## What you have to do
Collect each line of the records containing the string "como".

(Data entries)
◇ ◇ ◇ ◇ ◇ ◇ ◇

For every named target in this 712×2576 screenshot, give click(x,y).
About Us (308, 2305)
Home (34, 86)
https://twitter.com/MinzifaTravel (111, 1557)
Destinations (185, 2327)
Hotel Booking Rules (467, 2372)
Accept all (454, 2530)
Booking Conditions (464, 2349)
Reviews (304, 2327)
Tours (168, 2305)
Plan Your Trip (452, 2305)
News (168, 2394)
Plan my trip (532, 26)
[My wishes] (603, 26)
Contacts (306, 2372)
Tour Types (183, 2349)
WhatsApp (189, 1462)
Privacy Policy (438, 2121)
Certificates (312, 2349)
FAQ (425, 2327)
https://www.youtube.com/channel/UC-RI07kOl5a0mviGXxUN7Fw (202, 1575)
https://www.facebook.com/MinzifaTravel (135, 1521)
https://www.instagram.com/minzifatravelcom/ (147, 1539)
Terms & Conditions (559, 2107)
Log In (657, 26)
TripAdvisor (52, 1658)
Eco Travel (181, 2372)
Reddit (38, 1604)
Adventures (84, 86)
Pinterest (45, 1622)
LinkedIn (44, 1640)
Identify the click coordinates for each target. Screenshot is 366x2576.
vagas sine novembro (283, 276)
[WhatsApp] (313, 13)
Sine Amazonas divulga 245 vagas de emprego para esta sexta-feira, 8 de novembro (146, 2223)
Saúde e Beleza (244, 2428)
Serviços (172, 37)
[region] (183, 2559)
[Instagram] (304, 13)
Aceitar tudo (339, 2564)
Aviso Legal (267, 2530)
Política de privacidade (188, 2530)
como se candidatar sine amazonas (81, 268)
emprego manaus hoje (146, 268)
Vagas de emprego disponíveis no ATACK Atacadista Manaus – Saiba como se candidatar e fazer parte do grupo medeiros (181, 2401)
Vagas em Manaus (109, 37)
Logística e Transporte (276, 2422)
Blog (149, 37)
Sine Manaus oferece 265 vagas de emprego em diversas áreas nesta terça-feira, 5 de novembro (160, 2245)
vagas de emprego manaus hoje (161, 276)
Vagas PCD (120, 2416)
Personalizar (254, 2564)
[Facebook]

◇ ◇ ◇ ◇ ◇ ◇ ◇

## Exercise answer
como se candidatar sine amazonas (81, 268)
Vagas de emprego disponíveis no ATACK Atacadista Manaus – Saiba como se candidatar e fazer parte do grupo medeiros (181, 2401)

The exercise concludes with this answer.